Flying over the ‘Hump’ was extremely hazardous, not only because of the high and treacherous mountains that had to be traversed, but also because of the great cumulo-nimbus clouds which hung in huge masses of brown vapour above them. To enter such cloud formations meant almost certain death, for the currents in their gloomy depths were of unimaginable ferocity and violence. Nevertheless, despite these natural obstacles, the supply aircraft continued to operate intensively and the service grew rapidly until one transport was taking off from India for China every few minutes of the day. This remarkable achievement greatly reduced the extent of the Japanese victory in Burma, for Chinese resistance, instead of withering from lack of sustenance, was now fed and nourished from the skies.
In contrast to this Allied activity the Japanese Air Force was remarkably slow in developing operations against India. From the end of October there were sporadic raids on our forward airfields in Assam and the Chittagong area, but they inflicted only slight damage; the enemy fighters did, however, have the better of our defending Hurricanes, which, lacking an effective warning system, were usually caught at a disadvantage of height.
It was not until late December that Calcutta had its first raid and then only a few Japanese bombers came over at night. They did little damage except to the morale of the local inhabitants, over a million of whom, including the cleaners, fled the city, leaving piles of uncollected rubbish rotting in the streets. However, the timely arrival from Britain of a few Beaufighters, specially equipped for night interception, soon put an end to the nuisance raids. Within four nights in mid-January they shot down all but two of the seven Japanese bombers which came over Calcutta. After that there were no more raids and the city returned to normal.
1 This was because the primary American interest in South-east Asia was the support and supply of the forces fighting the Japanese in China. Britain had no such commitment and her main concern was the reconquest of Burma and Malaya. These diverse national objectives were, in fact, to have an important bearing on the whole of the subsequent campaign in Burma, since they led inevitably to differences of opinion regarding future strategy.
Three vaguely defined ‘fronts’ or areas of contact with the enemy ground forces had then established themselves. The nearest was in the Arakan, a country of sharp mountains running down to the narrow coastal plain which fringes the west of Burma. A middle front lay to the north below the Imphal plain, while a third stretched through the fever-stricken valleys north-east of Mandalay. The Japanese were most favourably placed to resist any attack on our part or to launch an offensive of their own. They had behind them the entire road system and waterways of Burma, the excellent port of Rangoon and the comparatively safe bases of Indo-China; moreover, they held the driest and healthiest part of Burma. The British and Americans, on the other hand, were holding positions in the mountains and in the malaria-infested valleys of the north where communications were most difficult. In the circumstances, and with our ground and air forces still relatively weak, Wavell could not hope to launch any major offensive, but since the Japanese seemed reluctant to move on India he had decided to take the initiative and attempt two minor objectives. The first was the capture of Akyab on the Arakan coast; the second was the launching of the first ‘Chindit’ operation through the Japanese flank on the northeastern front.

● **Requests**
1. In the passage on the Burma campaign, rewrite the part between "1 This was because" and "regarding future strategy.", inclusive, swapping "reconquest" for "recapture".
2. Answer each question from the passage on the Burma campaign.
(a) How many Japanese bombers came over Calcutta within four nights in mid-January?
(b) Which aircraft arrived from Britain specially equipped for night interception?
(c) What was the first of Wavell's two minor objectives?

● **Data provided**
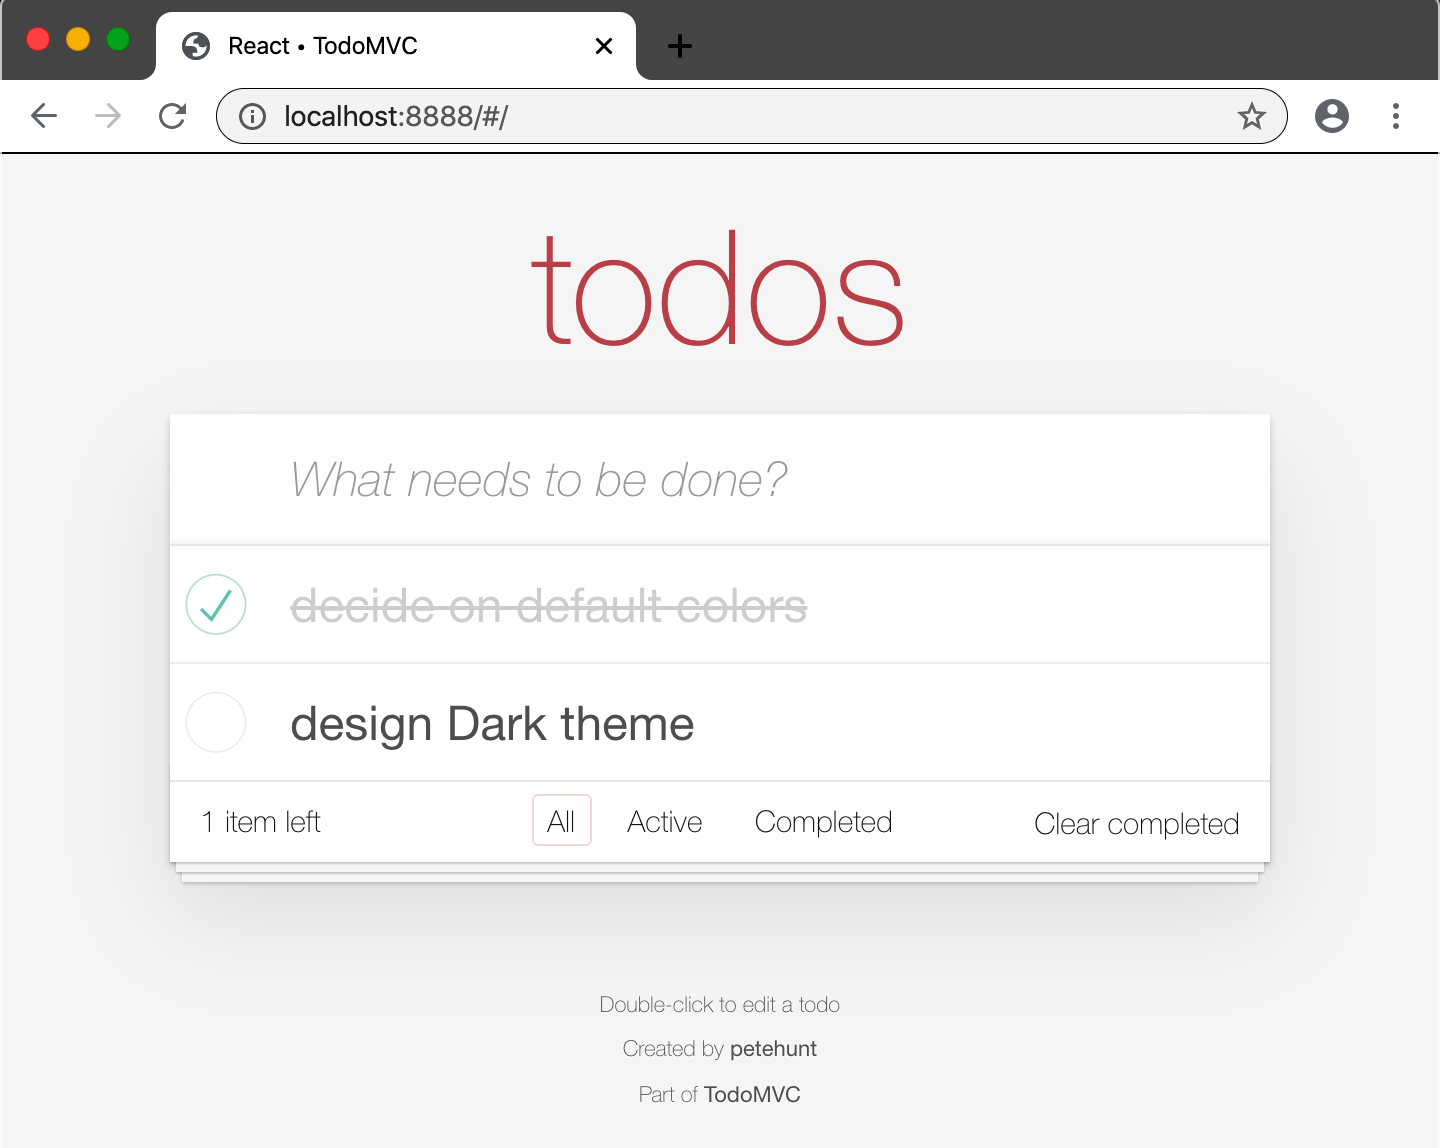Filter the list to Completed todos

pos(823,821)
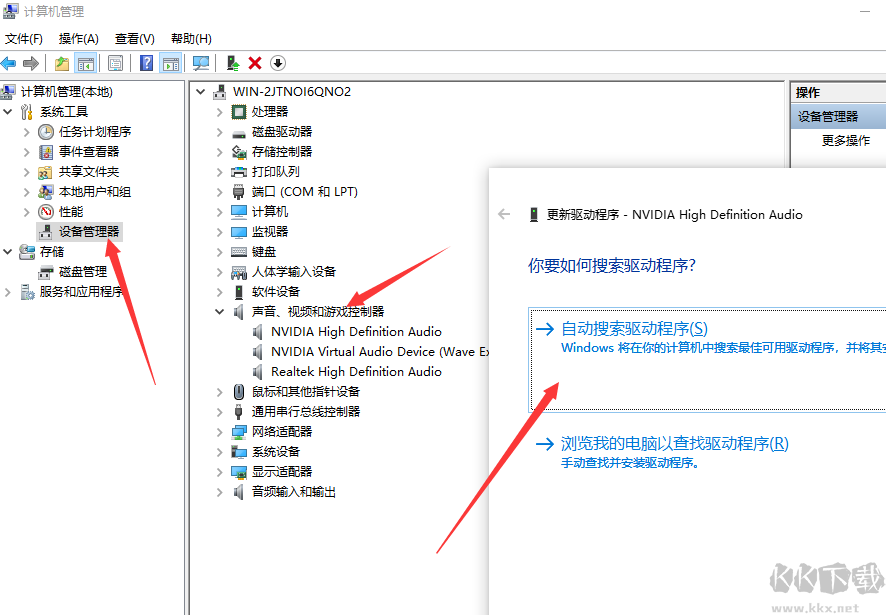
Task: Select 设备管理器 in the left tree
Action: coord(89,231)
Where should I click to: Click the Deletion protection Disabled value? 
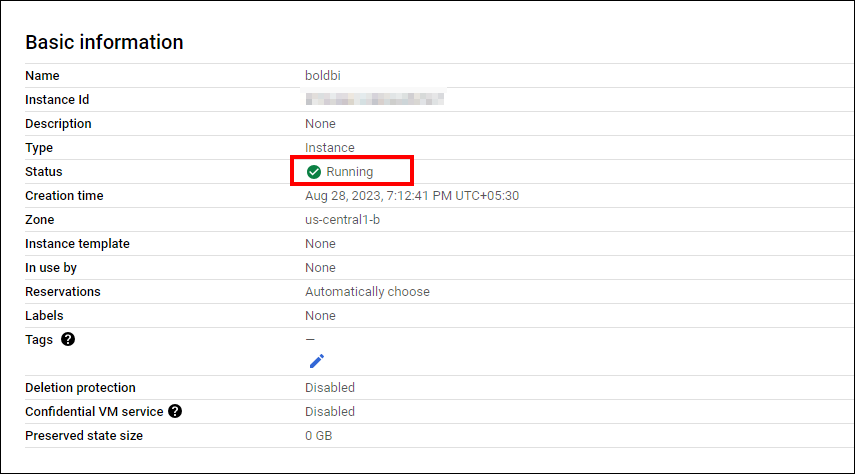click(329, 388)
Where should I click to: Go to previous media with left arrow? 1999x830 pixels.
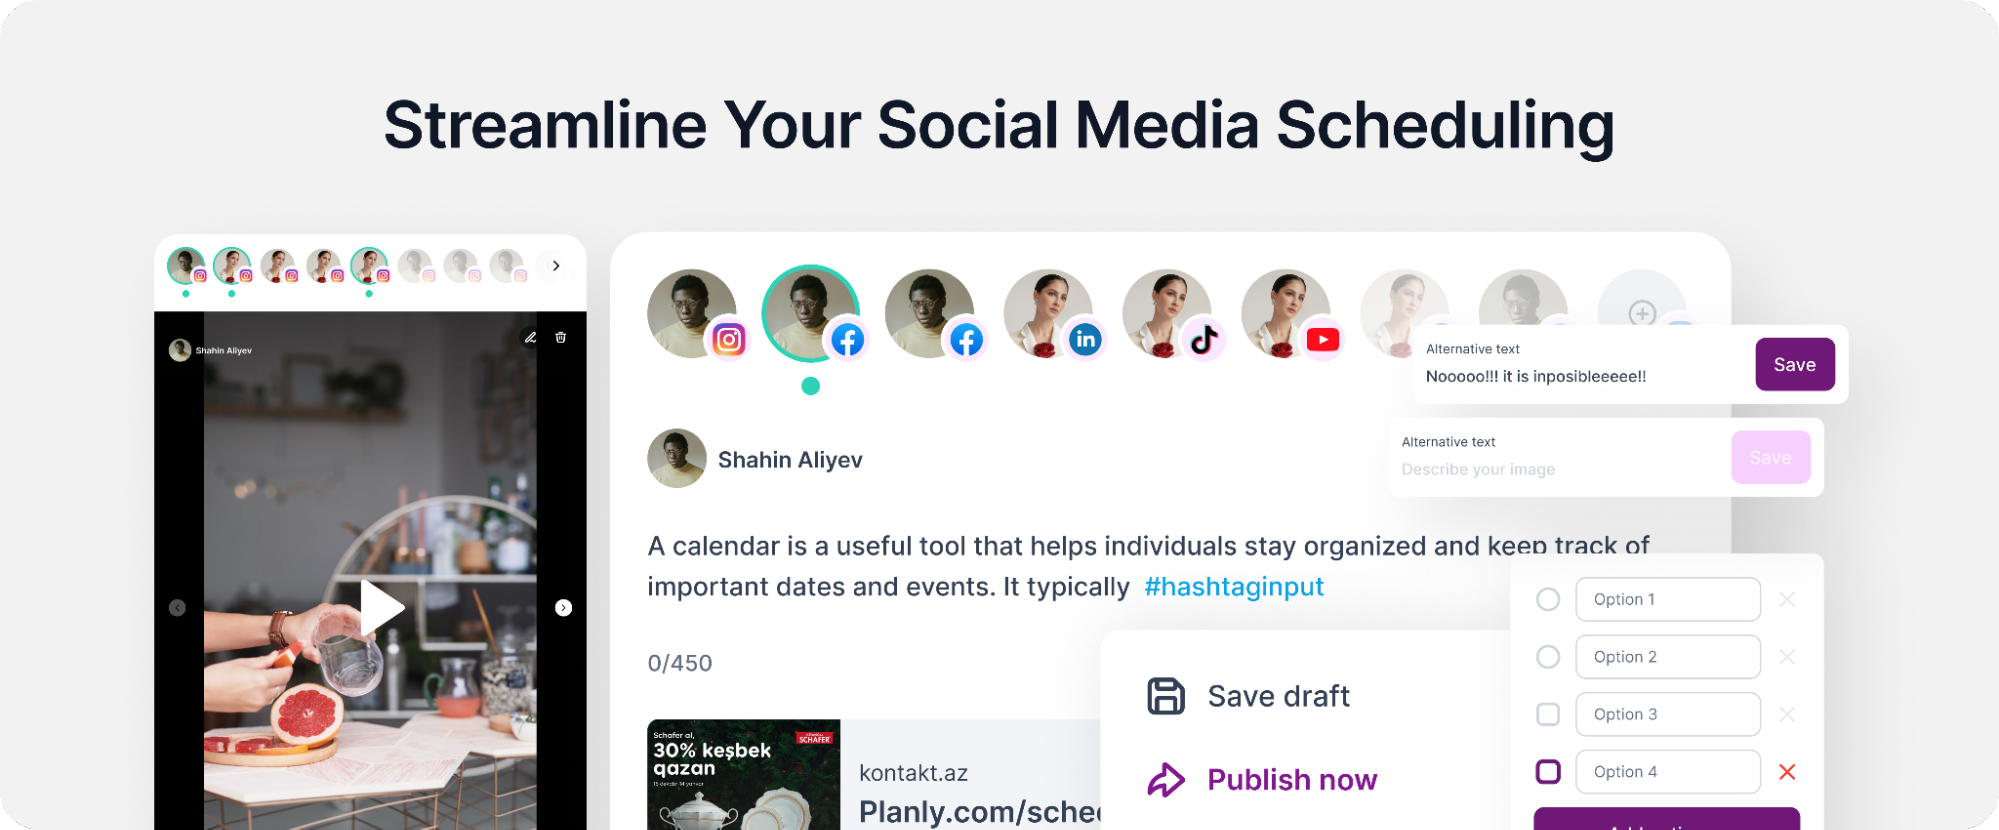[177, 608]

● **Outputs by task**
1.
1 This was because the primary American interest in South-east Asia was the support and supply of the forces fighting the Japanese in China. Britain had no such commitment and her main concern was the recapture of Burma and Malaya. These diverse national objectives were, in fact, to have an important bearing on the whole of the subsequent campaign in Burma, since they led inevitably to differences of opinion regarding future strategy.

2.
(a) Seven.
(b) Beaufighters.
(c) The capture of Akyab on the Arakan coast.